While subsequent protests have made reference to these deaths, the massacre in Maré has failed to spark the same level of indignation or coverage seen with the rubber bullet that struck white female journalist Vallone. While the racial identities of the victims are still unknown, statistics regarding the confluence of race and class in Brazil, particularly with regard to sociospatial relegation to Rio’s favelas, has left little doubt in many people’s minds. As one protest sign I observed during a demonstration in Rio on June 27, “I am black, woman, young, from Maré…don’t kill me, please!!!”
Troublingly, domestic coverage in the U.S. has highlighted that only two of the dead did not have criminal records.

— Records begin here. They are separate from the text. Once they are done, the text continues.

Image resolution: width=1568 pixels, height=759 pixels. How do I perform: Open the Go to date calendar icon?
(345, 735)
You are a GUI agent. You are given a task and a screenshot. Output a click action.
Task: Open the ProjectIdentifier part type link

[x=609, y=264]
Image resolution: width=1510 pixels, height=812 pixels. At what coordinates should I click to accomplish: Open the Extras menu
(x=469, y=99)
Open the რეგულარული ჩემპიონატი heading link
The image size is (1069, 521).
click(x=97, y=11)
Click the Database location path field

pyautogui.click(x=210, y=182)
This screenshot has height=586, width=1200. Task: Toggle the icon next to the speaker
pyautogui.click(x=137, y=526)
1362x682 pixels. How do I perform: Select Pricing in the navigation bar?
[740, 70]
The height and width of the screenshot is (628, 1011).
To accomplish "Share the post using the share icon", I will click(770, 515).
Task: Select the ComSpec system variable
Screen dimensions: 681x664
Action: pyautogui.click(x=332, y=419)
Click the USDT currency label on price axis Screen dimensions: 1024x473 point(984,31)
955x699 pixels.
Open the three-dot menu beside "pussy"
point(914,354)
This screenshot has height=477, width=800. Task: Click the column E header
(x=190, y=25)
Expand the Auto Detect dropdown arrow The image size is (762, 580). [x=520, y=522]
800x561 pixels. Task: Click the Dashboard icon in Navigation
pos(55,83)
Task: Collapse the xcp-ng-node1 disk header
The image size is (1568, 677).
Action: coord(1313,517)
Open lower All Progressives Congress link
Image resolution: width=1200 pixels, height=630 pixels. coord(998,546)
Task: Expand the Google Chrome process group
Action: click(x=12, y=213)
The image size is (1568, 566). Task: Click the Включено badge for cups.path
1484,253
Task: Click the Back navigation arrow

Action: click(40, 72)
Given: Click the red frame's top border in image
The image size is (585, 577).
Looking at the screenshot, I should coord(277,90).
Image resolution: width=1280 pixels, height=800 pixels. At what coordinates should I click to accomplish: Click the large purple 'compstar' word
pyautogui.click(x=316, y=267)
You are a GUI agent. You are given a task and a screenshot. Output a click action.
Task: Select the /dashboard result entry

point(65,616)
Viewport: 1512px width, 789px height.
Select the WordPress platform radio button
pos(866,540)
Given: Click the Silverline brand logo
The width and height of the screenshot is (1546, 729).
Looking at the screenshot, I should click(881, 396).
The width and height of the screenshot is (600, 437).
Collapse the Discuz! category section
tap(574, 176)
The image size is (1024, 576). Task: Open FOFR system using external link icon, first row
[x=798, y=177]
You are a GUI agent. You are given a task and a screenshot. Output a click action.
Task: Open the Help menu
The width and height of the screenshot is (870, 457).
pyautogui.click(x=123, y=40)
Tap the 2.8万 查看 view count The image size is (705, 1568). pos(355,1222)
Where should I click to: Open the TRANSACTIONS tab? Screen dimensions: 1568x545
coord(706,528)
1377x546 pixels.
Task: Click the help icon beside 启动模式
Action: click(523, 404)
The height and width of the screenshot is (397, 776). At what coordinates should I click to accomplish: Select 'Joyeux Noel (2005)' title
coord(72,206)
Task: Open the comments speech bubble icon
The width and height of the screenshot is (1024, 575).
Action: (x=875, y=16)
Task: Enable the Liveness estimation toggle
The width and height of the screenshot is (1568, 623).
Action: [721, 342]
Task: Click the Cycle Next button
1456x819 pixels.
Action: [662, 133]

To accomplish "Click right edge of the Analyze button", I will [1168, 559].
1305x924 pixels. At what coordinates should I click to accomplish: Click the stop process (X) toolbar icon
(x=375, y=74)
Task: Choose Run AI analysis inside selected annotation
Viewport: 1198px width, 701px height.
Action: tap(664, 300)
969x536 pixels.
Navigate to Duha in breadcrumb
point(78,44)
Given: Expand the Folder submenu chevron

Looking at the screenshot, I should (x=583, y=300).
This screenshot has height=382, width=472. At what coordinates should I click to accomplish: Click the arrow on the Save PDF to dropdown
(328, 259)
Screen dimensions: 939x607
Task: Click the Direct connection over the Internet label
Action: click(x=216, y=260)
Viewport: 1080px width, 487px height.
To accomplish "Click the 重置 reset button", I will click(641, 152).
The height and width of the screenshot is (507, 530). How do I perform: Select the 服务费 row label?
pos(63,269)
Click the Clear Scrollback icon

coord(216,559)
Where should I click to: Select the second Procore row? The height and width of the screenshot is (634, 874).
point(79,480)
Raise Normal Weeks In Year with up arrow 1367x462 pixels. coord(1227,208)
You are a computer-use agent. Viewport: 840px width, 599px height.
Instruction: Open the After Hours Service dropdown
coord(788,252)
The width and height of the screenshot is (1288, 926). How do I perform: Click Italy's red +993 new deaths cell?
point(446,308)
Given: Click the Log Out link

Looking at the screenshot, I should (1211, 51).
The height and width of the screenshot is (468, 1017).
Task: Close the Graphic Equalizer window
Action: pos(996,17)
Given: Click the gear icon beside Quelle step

Media sources more generally have called them “gang members” and drug traffickers, unquestioningly accepting police claims, even though there remains great uncertainty regarding the reasoning for the police raid or its high death toll. In the meantime, and with the recent end of the Confederations Cup soccer tournament, it seems that much of the international media has already moved on.
This protester’s sign, from a protest in the days before the Maré massacre, resonates now with even greater tragic weight and sadness: “Why do the rubber bullets against white skin move [people] more than the real bullets that kill the black population everyday?”
~ Katherine Jensen is a PhD student in sociology at the University of Texas at Austin, currently living and doing research in Brazil.